Back-to-Back: How you are reporting serial nebulizer treatments delivered in the emergency department may need to be re-evaluated according to the new regs: “If inhalation drugs are administered in a continuous treatment or a series of ‘back-to-back’ treatments exceeding one hour, CPT codes 94644 and 94645 should be reported instead of CPT code 94640.”

Episode of Care: I posted about this issue before the beginning of the new year. The NCCI update defines episode of care as follows: “An episode of care begins when a patient arrives at a facility for treatment and terminates when the patient leaves the facility.”  Some may read this and falsely interpret it to mean that only one nebulizer treatment may be “billed” or worse, “administered,” during an entire inpatient stay. However, a complete review of the rule places “episode of care” clearly in an outpatient context: “If a patient receives inhalation treatment during an episode of care and returns to the facility for a second episode of care that also includes inhalation treatment on the same date of service, the inhalation treatment during the second episode of care may be reported with modifier 76 appended to CPT code 94640” (emphasis mine). The AARC guidelines rightly supply the phrase “of outpatient” into this portion of the rule. Only an outpatient returns to a facility for additional episodes of care. When inpatients do this we call it a readmission, which CMS is discouraging via punitive financial measures.

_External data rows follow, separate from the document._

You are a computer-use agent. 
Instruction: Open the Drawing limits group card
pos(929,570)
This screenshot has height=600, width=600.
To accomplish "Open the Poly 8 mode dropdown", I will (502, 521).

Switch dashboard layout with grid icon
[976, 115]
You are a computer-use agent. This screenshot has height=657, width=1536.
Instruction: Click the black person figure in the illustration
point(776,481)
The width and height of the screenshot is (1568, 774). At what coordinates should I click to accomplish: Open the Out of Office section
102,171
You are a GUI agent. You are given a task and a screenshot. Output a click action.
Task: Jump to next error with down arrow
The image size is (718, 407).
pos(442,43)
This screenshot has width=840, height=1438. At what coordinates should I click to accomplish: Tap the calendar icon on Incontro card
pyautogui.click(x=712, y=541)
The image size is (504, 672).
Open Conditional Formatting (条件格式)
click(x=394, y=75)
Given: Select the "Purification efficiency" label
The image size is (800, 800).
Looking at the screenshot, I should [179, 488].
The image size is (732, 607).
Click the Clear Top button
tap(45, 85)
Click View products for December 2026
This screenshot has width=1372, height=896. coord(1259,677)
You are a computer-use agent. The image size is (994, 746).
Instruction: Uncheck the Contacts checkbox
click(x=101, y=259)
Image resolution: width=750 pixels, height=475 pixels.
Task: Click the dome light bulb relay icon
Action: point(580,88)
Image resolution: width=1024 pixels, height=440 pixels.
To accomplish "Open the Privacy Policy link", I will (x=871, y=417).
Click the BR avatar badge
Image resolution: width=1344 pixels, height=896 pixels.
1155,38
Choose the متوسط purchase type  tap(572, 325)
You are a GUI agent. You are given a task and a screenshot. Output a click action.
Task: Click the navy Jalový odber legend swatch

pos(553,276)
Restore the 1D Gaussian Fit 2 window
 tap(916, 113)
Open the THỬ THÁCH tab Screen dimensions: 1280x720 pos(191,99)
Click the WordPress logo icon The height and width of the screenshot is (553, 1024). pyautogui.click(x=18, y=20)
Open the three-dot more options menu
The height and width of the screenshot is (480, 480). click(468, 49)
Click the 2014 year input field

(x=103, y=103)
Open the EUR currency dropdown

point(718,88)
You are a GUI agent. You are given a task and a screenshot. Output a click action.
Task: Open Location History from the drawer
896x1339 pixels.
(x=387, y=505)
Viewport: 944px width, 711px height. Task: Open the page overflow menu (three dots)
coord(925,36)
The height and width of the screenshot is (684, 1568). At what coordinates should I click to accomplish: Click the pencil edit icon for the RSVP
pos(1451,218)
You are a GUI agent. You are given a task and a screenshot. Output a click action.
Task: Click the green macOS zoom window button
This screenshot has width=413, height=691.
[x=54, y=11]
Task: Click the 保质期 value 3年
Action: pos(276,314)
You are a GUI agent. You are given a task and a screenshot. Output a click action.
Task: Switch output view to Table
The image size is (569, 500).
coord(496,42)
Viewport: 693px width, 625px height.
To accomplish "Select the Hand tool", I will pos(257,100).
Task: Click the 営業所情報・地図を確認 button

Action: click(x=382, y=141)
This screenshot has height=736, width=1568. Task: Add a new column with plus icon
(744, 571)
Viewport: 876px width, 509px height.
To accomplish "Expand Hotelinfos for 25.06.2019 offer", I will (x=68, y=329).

The “Coding Guidelines for Certain Respiratory Care Services” doesn’t pretend to be a comprehensive compendium of coding know-how. Indeed, the AARC disclaims: “Although this guidance is an informed opinion of respiratory therapists and advisors who are not coding specialists but have experience and knowledge of codes and coverage policies, it is always best to verify the patient’s eligibility and payer coding requirements before providing a service as benefits are subject to specific plan policies which can vary among both public and private payers.” It is a good reference, however, and certainly a great go-to document when engaging coding issues in your facility. So get your copy now!